Our expectations regarding the sex differences in pupil dilation were based on the findings of Campbell et. al. (
2018), but our results did not confirm these predictions, as no differences emerge. As a conclusion, both sexes showed similar performance in the mental rotation tasks and exerted the same levels of cognitive effort for each stimulus type. This also means that all embodiment facilitations provoked similar changes in cognitive load and task performance for both sexes. This gives a hint that both males and females are able to solve mental rotations tasks, which have the same amount of spatial embodiment, with the same effort (Amorim et al.,
2006). Spatial embodiment includes the mapping of a body-relevant coordinate system that facilitates the mental rotation process. In our case, having controlled object-based transformations as instructed, spatial embodiment seems to partially explain the differences in behavioral performance. With the results for pupil dilation matching those for behavioral data, spatial embodiment can explain the reduced pupil size for embodied figures, having a logical alignment in the geometric space.

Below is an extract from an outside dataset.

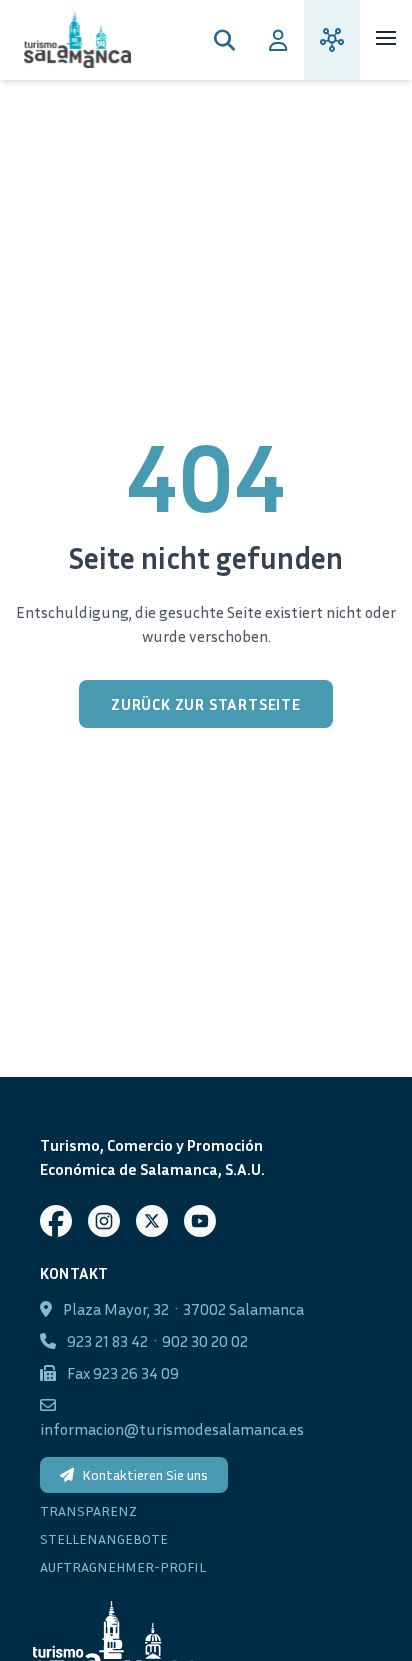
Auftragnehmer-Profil (123, 1566)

Our findings did not show any differences between the two embodied stimulus types. This is interesting, as they differ between each other regarding their geometric form. Body postures and cube figures are s-shaped comprising three bends, with body postures imitating the shape of the abstract figures. Human figures instead comprise only one or two bends, and are more i- or t-shaped. Thus, the stimulus types differ in spatial complexity, and human figures could theoretically be assumed to facilitate visual absorption and processing. However, the difference in geometric form had no impact in this experiment. Overall, our results provide—for the first time—evidence that males and females need the same cognitive effort for the solution of this task.